● **Exercise**
All entries below must be written out verbatim, and the images must be dropped.
━━━ Data for processing
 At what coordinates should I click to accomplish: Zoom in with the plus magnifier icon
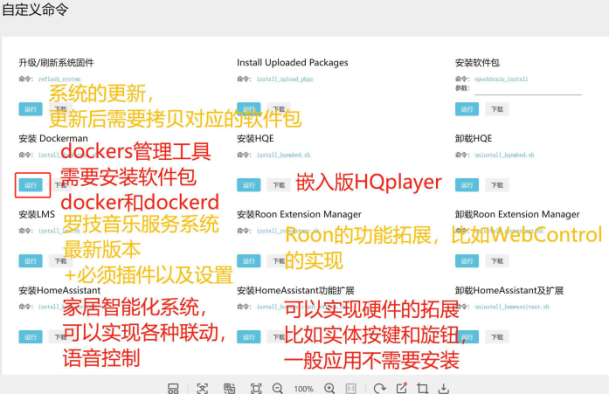pyautogui.click(x=329, y=388)
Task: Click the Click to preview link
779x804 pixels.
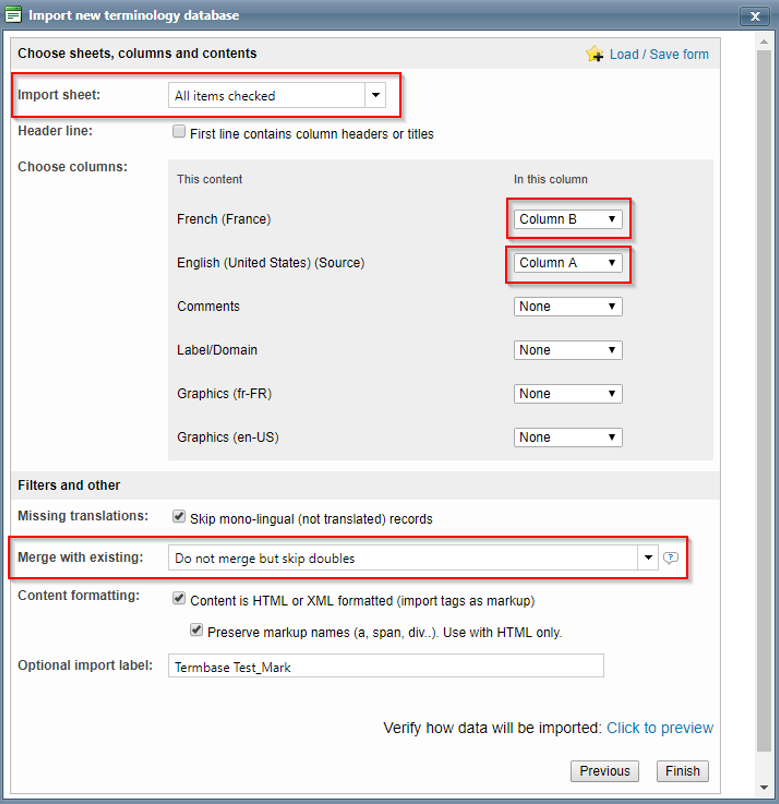Action: (660, 728)
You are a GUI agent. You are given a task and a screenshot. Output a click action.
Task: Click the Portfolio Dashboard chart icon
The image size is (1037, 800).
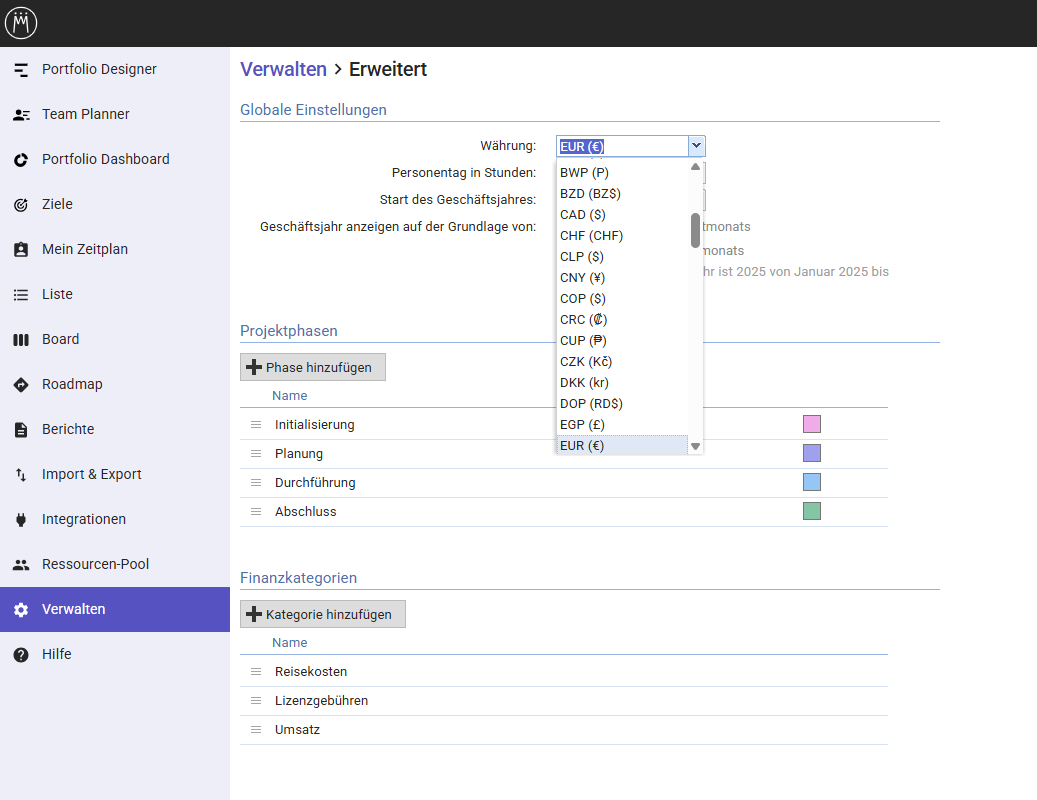tap(21, 160)
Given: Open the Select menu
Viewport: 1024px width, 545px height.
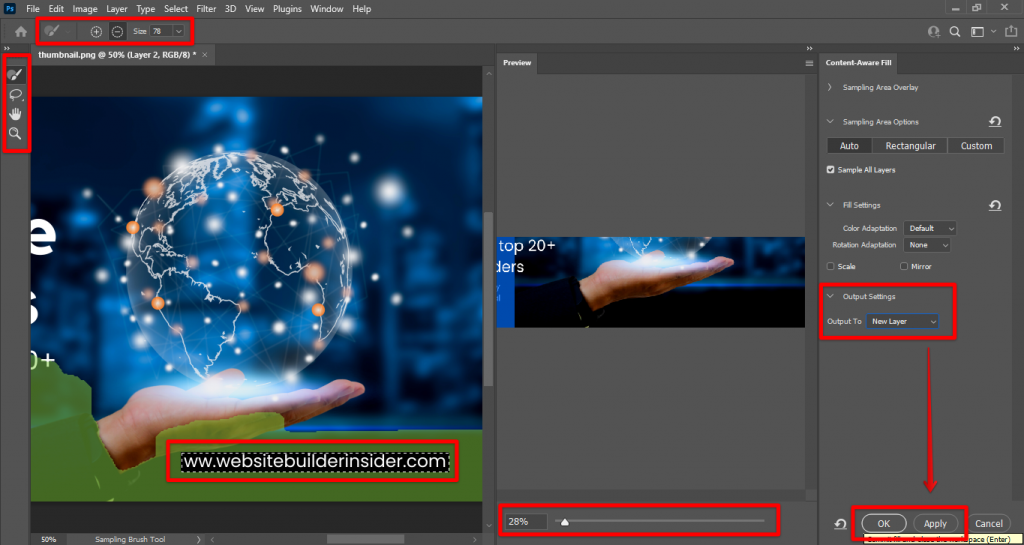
━━━━━━
● **Response to this task**
 At what coordinates should I click to accomplish: Zoom in with the plus magnifier icon
pyautogui.click(x=329, y=388)
Task: Click the Click to preview link
779x804 pixels.
Action: (660, 728)
You are a GUI agent. You are given a task and a screenshot. Output a click action.
Task: Click the Portfolio Dashboard chart icon
The image size is (1037, 800).
tap(21, 160)
Given: Open the Select menu
Viewport: 1024px width, 545px height.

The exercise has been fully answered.